I’ve tried getting my kids into origami before. A dozen or more steps to create a paper crane just doesn’t excite a boy who likes to line up peculiar plastic creatures and make them yell and knock each other down.
My daughter struggles with the folds. By the time we finish, either she ends up with a seriously misshapen beast or I’ve done the whole thing for her. Heck, then it’s mine. It’s just not that fun for us.
So why for two days was I not able to cut squares of paper fast enough or stock the right folding papers or print directions in a timely manner? My son has found origami that speaks to him, and when it does it uses the voices of his favorite Star Wars characters. “Fold this corner next, you will.”
In preparation for the book signing of Tom Angleberger’s latest book in the Origami Yoda series, The Secret of the Fortune Wookiee, we were a busy bunch. Each book comes with origami directions for a Star Wars character the book is based on and Angleberger’s site origamiyoda.com includes even more fun origami directions. My son made them to take to the book signing.
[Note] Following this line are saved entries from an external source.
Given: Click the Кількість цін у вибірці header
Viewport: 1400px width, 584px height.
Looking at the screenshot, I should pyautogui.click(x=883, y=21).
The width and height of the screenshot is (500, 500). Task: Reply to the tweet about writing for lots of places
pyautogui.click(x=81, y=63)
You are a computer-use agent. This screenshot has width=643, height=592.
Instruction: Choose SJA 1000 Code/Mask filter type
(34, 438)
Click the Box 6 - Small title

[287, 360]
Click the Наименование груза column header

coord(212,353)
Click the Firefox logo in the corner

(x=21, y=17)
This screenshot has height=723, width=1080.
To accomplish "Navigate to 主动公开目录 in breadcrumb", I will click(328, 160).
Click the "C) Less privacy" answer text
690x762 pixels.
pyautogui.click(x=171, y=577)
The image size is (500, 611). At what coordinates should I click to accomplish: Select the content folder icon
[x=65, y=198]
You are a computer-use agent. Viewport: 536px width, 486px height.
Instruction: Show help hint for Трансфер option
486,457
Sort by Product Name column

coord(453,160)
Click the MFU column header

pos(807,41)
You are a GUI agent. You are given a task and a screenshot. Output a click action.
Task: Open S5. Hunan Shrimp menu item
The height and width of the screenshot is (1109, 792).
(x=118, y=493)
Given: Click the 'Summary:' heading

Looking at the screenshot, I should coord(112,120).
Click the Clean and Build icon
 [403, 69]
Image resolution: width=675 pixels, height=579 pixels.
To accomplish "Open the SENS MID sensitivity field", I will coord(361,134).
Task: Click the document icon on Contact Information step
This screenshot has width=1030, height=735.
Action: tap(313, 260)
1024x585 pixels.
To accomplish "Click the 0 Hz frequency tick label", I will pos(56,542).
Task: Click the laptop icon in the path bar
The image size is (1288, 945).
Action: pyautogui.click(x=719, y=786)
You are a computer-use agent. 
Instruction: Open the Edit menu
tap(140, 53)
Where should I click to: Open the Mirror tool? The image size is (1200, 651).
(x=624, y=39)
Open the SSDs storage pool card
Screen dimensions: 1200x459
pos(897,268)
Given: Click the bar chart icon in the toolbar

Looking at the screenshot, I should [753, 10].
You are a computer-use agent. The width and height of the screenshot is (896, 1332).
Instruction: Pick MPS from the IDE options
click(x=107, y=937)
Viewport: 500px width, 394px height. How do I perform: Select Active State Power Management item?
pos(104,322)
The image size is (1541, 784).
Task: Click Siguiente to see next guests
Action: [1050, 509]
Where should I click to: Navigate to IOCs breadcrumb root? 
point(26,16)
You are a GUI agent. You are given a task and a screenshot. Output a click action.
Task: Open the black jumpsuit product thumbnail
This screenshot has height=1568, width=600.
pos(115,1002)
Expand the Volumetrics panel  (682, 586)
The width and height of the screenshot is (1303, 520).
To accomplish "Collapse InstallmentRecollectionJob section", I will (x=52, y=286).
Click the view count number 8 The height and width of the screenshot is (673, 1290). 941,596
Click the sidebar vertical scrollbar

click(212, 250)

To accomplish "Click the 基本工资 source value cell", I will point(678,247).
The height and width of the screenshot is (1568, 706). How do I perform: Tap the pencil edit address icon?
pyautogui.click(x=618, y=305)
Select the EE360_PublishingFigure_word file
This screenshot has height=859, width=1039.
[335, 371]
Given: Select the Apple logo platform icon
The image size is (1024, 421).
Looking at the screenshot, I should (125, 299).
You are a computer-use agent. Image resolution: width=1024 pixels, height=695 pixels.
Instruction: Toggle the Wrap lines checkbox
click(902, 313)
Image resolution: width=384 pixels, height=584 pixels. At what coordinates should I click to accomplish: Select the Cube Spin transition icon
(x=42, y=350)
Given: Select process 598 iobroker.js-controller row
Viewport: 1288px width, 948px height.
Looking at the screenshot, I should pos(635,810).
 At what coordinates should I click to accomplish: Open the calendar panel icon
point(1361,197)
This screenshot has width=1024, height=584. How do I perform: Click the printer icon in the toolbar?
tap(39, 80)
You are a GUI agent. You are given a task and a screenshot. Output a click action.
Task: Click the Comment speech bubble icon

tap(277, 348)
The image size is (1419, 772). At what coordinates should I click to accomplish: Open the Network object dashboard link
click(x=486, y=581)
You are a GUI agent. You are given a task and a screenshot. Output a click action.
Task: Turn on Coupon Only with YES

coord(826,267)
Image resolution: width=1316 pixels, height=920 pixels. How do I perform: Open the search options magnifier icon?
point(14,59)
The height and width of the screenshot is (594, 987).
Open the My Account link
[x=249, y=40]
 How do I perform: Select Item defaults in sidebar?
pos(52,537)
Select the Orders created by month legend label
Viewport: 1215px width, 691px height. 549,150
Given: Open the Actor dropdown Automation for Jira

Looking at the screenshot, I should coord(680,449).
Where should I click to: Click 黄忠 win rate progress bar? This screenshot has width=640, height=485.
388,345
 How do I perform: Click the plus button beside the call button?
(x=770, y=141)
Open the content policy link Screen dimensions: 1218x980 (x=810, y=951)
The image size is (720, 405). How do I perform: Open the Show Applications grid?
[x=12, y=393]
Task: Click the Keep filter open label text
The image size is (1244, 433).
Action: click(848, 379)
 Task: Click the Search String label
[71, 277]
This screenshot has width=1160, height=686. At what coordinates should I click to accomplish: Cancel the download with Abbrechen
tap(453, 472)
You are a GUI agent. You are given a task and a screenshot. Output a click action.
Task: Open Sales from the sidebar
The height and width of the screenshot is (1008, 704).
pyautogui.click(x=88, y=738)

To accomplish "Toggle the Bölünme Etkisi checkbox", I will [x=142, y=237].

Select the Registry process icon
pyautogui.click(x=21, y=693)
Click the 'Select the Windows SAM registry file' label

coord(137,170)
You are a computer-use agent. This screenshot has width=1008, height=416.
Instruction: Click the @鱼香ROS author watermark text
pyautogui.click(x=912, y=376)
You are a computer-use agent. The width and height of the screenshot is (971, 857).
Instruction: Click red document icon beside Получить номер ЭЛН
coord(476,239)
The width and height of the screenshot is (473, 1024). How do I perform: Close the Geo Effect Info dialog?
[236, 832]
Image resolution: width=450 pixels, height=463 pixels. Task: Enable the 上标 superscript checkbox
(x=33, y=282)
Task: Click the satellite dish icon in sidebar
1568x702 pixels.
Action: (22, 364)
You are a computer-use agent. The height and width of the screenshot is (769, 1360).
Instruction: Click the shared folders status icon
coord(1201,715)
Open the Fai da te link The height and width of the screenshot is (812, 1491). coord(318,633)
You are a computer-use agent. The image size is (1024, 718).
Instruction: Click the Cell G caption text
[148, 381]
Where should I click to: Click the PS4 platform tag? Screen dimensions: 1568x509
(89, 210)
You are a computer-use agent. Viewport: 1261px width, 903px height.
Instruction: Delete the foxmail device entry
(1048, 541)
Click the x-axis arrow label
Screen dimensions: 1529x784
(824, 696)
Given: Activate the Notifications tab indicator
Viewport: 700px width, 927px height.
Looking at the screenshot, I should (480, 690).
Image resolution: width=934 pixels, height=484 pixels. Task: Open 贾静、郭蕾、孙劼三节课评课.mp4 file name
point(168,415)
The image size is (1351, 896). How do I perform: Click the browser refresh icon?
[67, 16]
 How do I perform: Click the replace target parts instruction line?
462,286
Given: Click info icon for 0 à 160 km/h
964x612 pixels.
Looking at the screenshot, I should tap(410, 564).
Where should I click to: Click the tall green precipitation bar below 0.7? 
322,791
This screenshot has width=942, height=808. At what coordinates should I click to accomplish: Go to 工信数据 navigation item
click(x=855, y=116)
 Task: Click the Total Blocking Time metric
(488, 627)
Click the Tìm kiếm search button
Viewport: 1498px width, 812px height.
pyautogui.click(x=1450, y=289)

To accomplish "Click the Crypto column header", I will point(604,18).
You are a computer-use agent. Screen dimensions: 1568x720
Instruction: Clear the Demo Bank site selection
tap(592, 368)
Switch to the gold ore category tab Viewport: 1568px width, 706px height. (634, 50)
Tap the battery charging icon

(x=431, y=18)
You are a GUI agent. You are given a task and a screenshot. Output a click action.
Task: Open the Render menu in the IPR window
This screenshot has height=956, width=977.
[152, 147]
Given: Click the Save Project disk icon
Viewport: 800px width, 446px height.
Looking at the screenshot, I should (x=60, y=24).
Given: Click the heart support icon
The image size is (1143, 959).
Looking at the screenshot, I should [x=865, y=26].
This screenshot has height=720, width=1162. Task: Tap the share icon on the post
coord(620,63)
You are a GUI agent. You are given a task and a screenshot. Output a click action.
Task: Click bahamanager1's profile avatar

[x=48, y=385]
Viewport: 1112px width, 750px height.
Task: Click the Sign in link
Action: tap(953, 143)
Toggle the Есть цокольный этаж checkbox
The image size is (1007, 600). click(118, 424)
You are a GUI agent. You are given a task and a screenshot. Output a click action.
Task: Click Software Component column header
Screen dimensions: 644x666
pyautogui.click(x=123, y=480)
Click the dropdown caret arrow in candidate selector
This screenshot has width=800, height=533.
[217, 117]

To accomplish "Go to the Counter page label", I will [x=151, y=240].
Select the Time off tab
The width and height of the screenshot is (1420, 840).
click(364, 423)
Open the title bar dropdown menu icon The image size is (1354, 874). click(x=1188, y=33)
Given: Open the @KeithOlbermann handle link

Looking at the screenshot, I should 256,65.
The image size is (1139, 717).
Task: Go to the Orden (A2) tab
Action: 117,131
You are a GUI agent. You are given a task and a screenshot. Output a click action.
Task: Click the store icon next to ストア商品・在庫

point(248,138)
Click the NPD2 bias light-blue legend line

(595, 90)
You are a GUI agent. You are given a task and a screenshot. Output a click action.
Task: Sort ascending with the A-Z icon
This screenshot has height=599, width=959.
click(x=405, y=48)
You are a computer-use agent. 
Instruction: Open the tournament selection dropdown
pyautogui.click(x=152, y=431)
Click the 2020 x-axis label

Angleberger did not disappoint. If you didn’t know how to make an origami Yoda when you went, you did when you left. He showed the kids a good time, their way, with drawings and shooting boogers and lots of kids named Larry.
Seeing an author in person inspires kids. They can get lost in a good story, but meeting an author and hearing that he was a weird kid makes him relatable. Kids identify with someone like that. If they’re not the weird kid, they know someone who is. They see he turned out all right and that gives them hope. Maybe it lets them know they’re OK and that one day all of those odd little mushroom men and eraser beings they make and curious things they do have the potential to be something big.
And us parents who take our kids to see inspiring authors like Angleberger, we have to remember that too. Every little thing our kids do, read, watch, build, play, or draw could inspire them in hundreds of ways we’ll never know. Today’s strange little creatures could be tomorrow’s movie or book or sculpture or song. Hey, a mother can hope too.